[Written task] Please give again everything from the line containing "Image resolution: width=2091" down to the line containing "click(889, 26)", keeping the request wording unchanged but rescaling the click coordinates in the answer by 0.5 and rounding to whole numbers, with halves rounded up. Return only those lines and leave the pictures out.

[Exercise materials]
*-*-*

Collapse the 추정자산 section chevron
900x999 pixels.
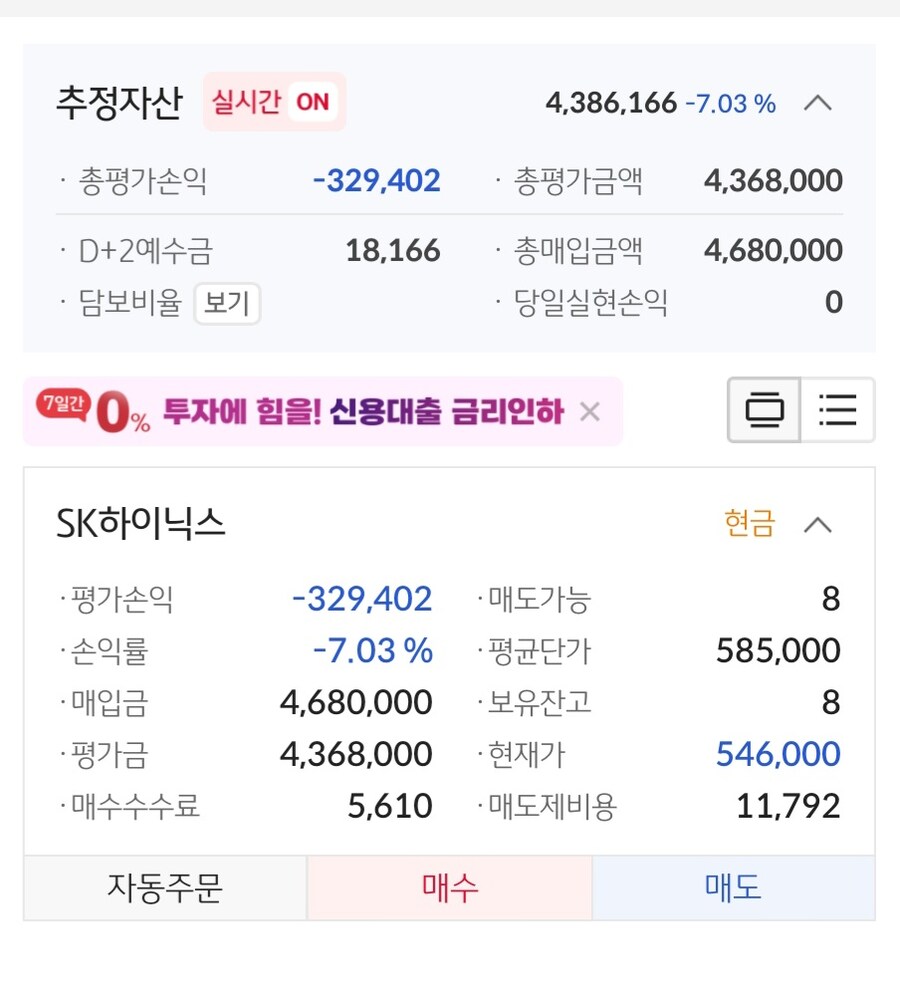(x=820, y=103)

*-*-*

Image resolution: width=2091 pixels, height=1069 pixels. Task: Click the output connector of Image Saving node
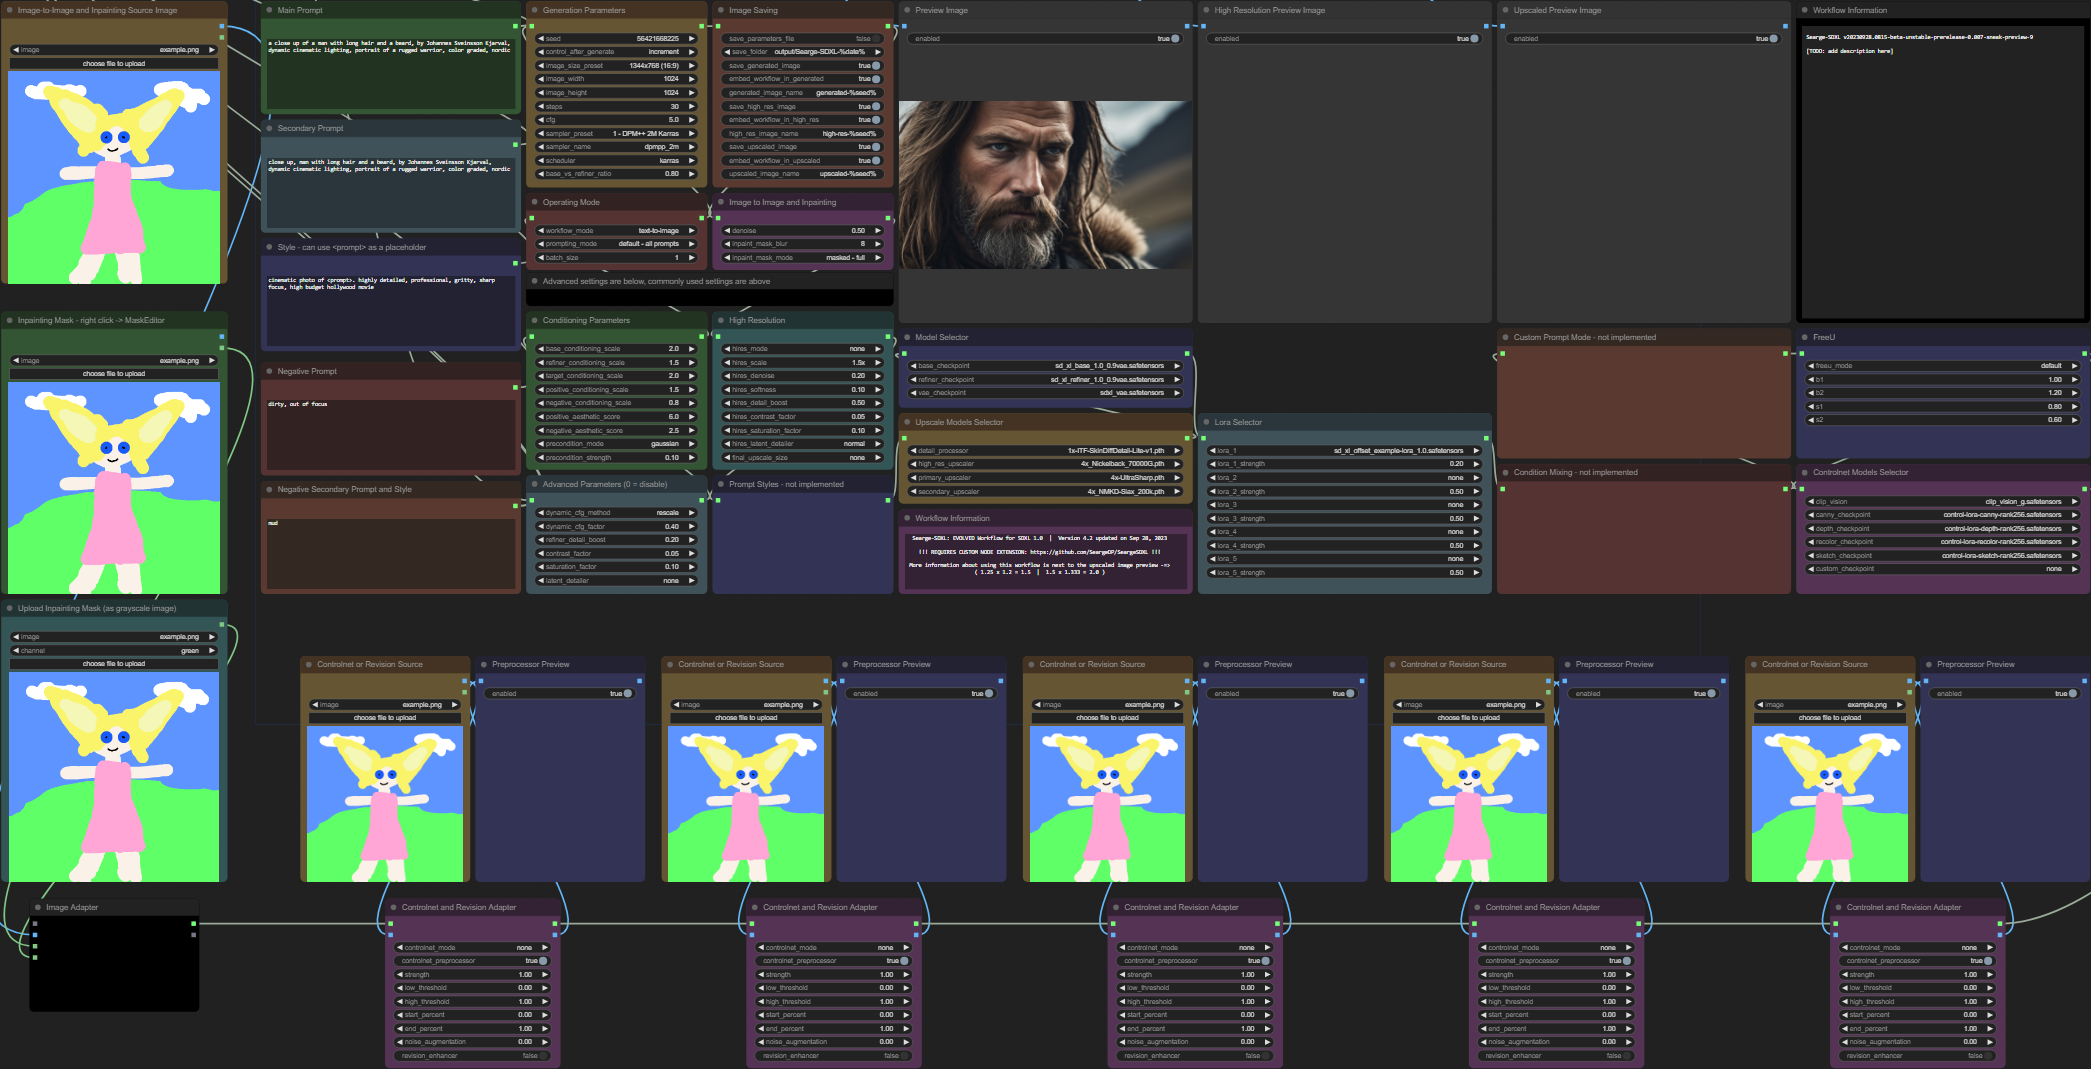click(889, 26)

*-*-*

[Full output]
Image resolution: width=2091 pixels, height=1069 pixels. Task: Click the output connector of Image Saving node
click(445, 13)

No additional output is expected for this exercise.